Тогда, при нашей встрече, Камо очень интересовался тем, как нам удалось организовать Советскую республику на Мугани. Он все сомневался: «Как это вы доверяете всем этим товарищам, ведь они находятся в окружении белогвардейцев, могут изменить, могут оказаться предателями, могут струсить». И предложил такой план. Он поедет в Ленкорань нашим уполномоченным с группой товарищей, но переоденется в белогвардейскую форму. Ночью неожиданно он захватит ленкоранских руководящих товарищей и поведет их якобы на расстрел. Если кто из них струсит, начнет просить пощады или выдавать, то он их расстреляет, а тех, кто будет держаться стойко, оставит; тогда, говорил Камо, можно абсолютно быть уверенным, что люди прошли проверку и не подведут.

Я не хотел затевать с ним спора, хотя такой «метод» проверки людей отверг начисто. Я сказал ему: «Всех этих товарищей я хорошо знаю. Мы доверяем им полностью, тем более что уже было немало случаев, когда они проявили себя боевыми, преданными большевиками. К тому же такой метод проверки не вызывается необходимостью и был бы оскорбительным для наших товарищей». Камо был явно разочарован.

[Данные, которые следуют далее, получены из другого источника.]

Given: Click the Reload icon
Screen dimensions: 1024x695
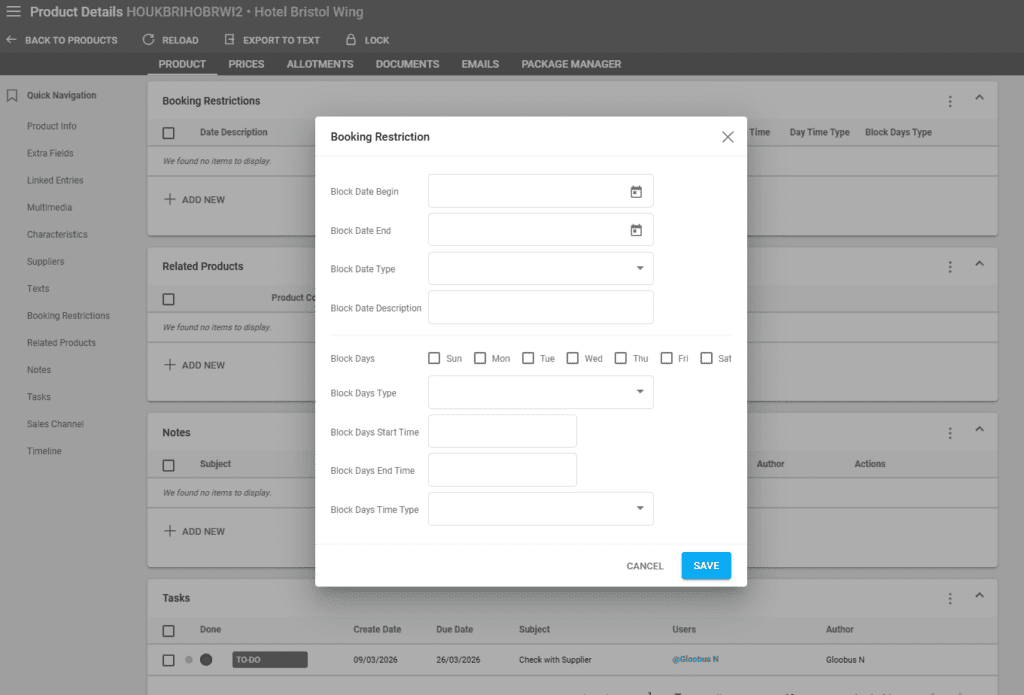Looking at the screenshot, I should [149, 40].
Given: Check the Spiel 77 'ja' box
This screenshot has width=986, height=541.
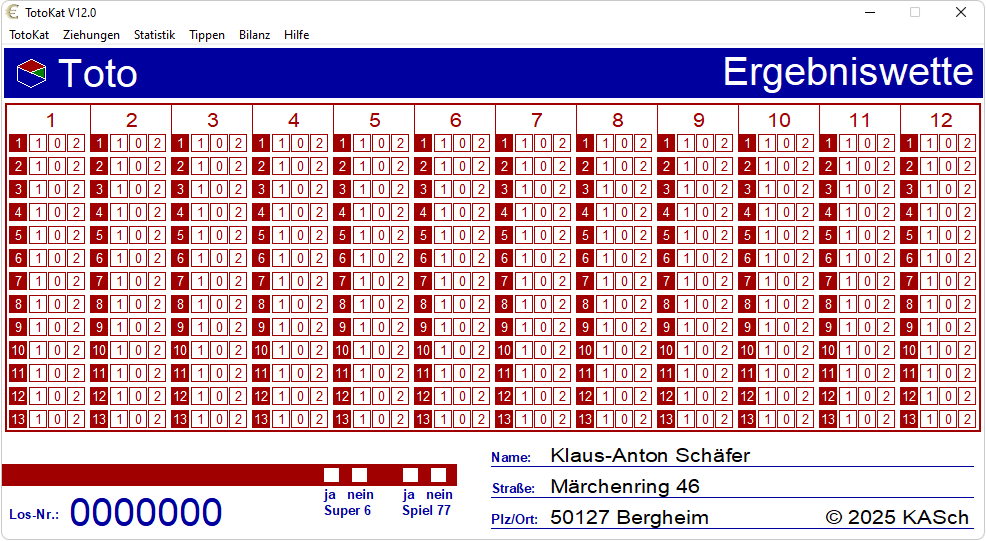Looking at the screenshot, I should tap(410, 475).
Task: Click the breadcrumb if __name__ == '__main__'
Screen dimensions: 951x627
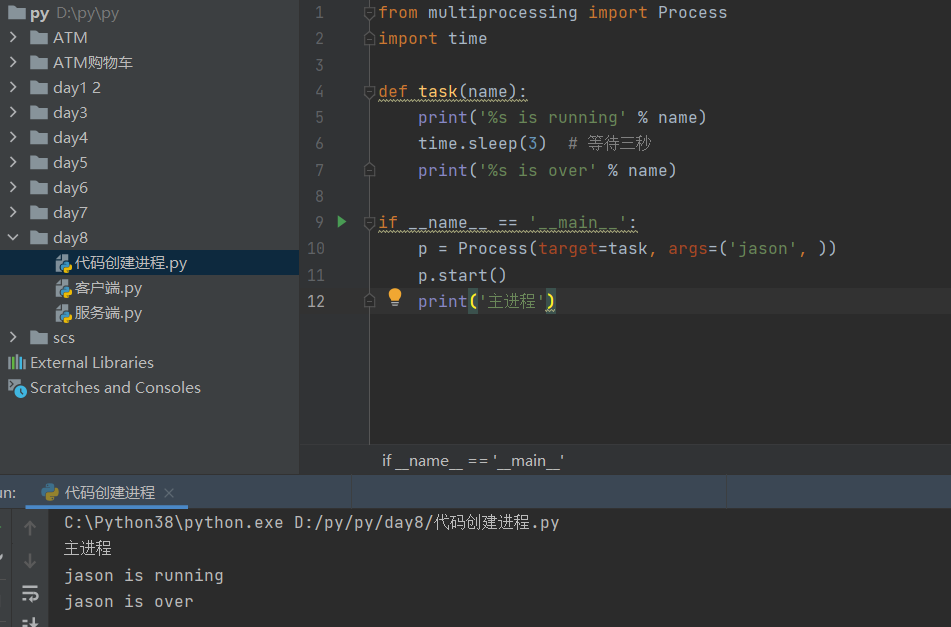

Впоследствии, когда Камо получил в Москве согласие на организацию отряда для проведения диверсий против Деникина и его штаба, он подобрал нужных ему людей, и вот тогда, желая проверить всех этих людей, он применил к ним тот самый «метод», который я отверг. Специальная группа близких Камо людей, переодетая в форму белогвардейских солдат и офицеров, неожиданно напала где-то в лесу на его отряд во время учебных занятий. Бойцы отряда были разоружены и поставлены в один ряд — якобы для расстрела тех, кто из них окажется коммунистом. Тем же, кто «раскается» или объявит себя противником коммунистов, была обещана пощада.

Однако в отряде трусов не нашлось. Но зато один заявил, что является агентом Пилсудского, отпорол подкладку френча и вытащил оттуда соответствующий документ.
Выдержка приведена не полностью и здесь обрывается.